Teachers at Cedar Ridge High School have taken a philanthropic approach to the district’s project-based learning initiative by working with students to create an in-school clothing and food bank.
The Raider Locker was started by professional communications teacher Kristi Mitchell, who mirrored the project off Georgetown High School’s Eagle Locker with permission from the organizers.
“We have so many students that just need additional help to keep them focused on their academics and keep their mind off the struggles of getting new clothes or food,” Mitchell said. “Keeping in mind the baggage that the students carry emotionally every day, if we can help them out so they can focus and graduate from high school, that’s more important for me than coming up with an academic school project.”

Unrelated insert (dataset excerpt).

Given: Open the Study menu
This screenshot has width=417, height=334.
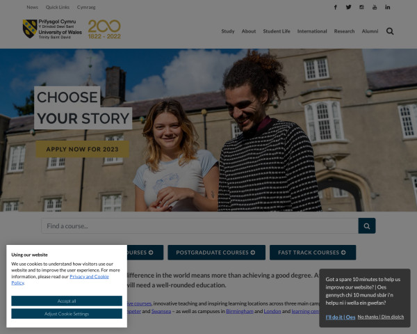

The service is in a locked area of the office and is available to any student at the high school that needs assistance. Students do not have to be identified as economically disadvantaged before using the service and there is no sign-in or sign-out record required to see what each student took.
Along with clothing and food items, there are also toiletries and school supplies available to students in need.
Mitchell recruited teachers from various departments to participate in the project, which she hopes will spread to all five district high schools. Mitchell’s PALS class was responsible for writing donation letters, organizing the donations and keeping an inventory while other department students took on the logo design, donation boxes and a website.
Construction students in Neil Little’s class built multiple shelving and cabinet units to store the food and clothing for the Raider Locker.
As the service expands, the students will build cabinets for various purposes, including a large wardrobe to display formal dresses and accessories for prom.
“Knowing that their work directly benefits the community has been meaningful for our students,” Little said. “It especially hits home to the students when they go to readjust the cabinets and take new measurements. That’s when they see that their shelving and cabinets are being used. The kids always amaze me with their abilities.”